The almond tart, with its simple elegance and rich, satisfying taste, is a dessert that deserves a place in every baker's repertoire. It's perfect for special occasions, but it's also delicious enough for a simple weeknight treat. The beautiful golden crust, the perfectly tender interior, and the delightful aroma of almonds and lemon – all combine to create a dessert that is truly unforgettable.
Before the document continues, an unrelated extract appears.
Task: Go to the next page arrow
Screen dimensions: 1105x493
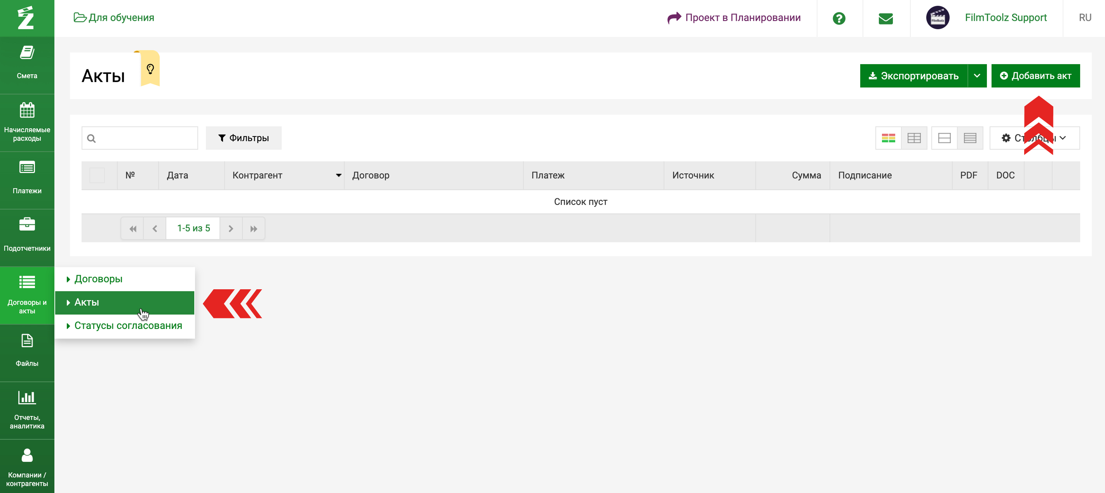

So, gather your ingredients, preheat your oven, and embark on a culinary journey to Spain, one delicious almond tart at a time.

Step-by-step

    • Preheat the oven to 350°F. Lightly butter a 10-inch pie plate.
    • In a blender, blend the sugar and lemon zest until they are well mixed. Add the almonds, and blend again until the almonds are ground fine. Add the eggs, egg yolks, and butter, and blend until all the contents are well mixed. Transfer the mixture to a bowl.
    • Add the flour, baking powder, and salt, and stir with a spatula or wooden spoon until the dry ingredients are incorporated. Scrape the batter into the pan, and smooth the top.
    • Bake the tart on the center rack of the oven for about 30 minutes, or until a toothpick inserted in the center comes out clean but the tart is still moist. Let it cool on a wire rack.
    • Spoon Sweet Basque Cream onto each plate, and set a tart wedge on top. Sprinkle with confectioners' sugar, and serve.
    • Note: Almonds, easy to find in any supermarket, are most commonly sold raw or blanched. Buy raw almonds, if possible. Because you will be grinding the nuts, it doesn't matter whether they're whole or sliced when you buy them.